## 문서 본문:

★ ★ ★

# 자연어 처리 NLP | 텍스트 분석 Text Analysis

In [None]:
# !conda install nltk -y

In [None]:
import nltk
nltk.__version__

nltk.download('punkt')
nltk.download('punkt_tab')
nltk.download('stopwords')

In [None]:
from nltk.tokenize import word_tokenize, sent_tokenize

text = 'NLTK is a powerful library for NLP!!!'
word_tokenize(text)     # 단어 토큰화

In [None]:
text = '''The Matrix is everywhere its all around us, here even in this room.
You can see it out your window or on your television.
You feel it when you go to work, or go to church or pay your taxes.'''

sent_tokenize(text)

In [None]:
# 문장별 단어 토큰화
def tokenize_text(text):
    sentences = sent_tokenize(text)

★ ★ ★

## 데이터 행:
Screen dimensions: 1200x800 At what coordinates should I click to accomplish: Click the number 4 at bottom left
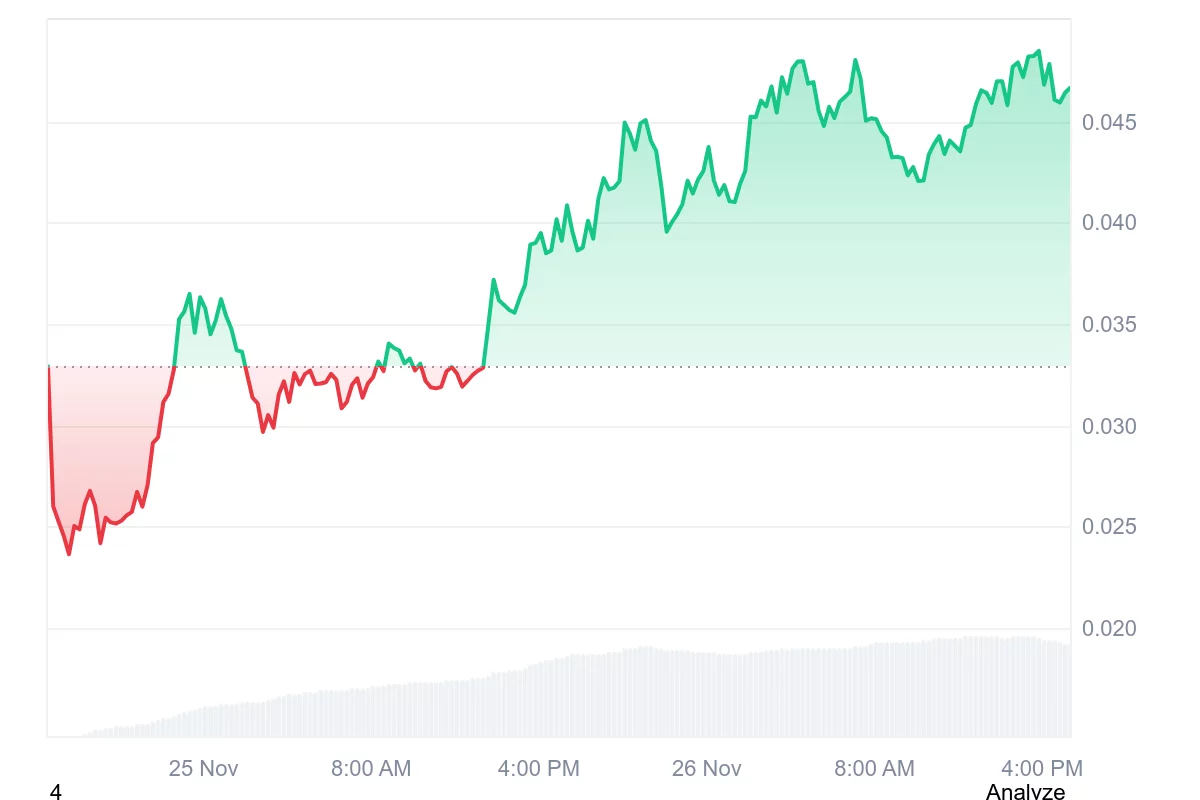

★ ★ ★

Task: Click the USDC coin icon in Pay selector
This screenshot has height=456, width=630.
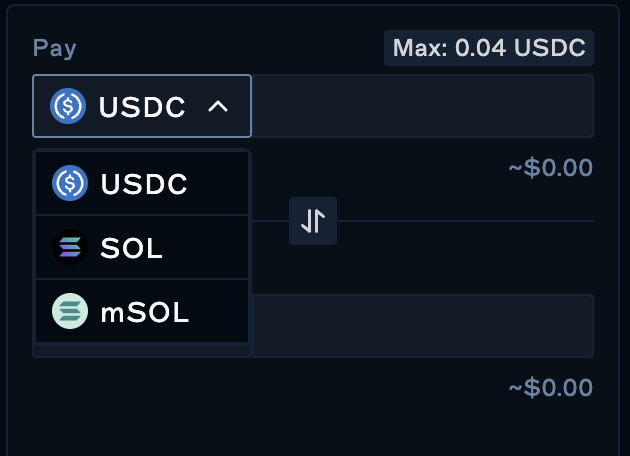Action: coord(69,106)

★ ★ ★

## 문제 요구사항:
위의 자연어 처리 문서에서 "nltk.download('punkt_tab')"부터 "in this room."까지, 끝 단어들도 포함해 그대로 옮겨 적으세요.

## 예상 출력:
nltk.download('punkt_tab')
nltk.download('stopwords')

In [None]:
from nltk.tokenize import word_tokenize, sent_tokenize

text = 'NLTK is a powerful library for NLP!!!'
word_tokenize(text)     # 단어 토큰화

In [None]:
text = '''The Matrix is everywhere its all around us, here even in this room.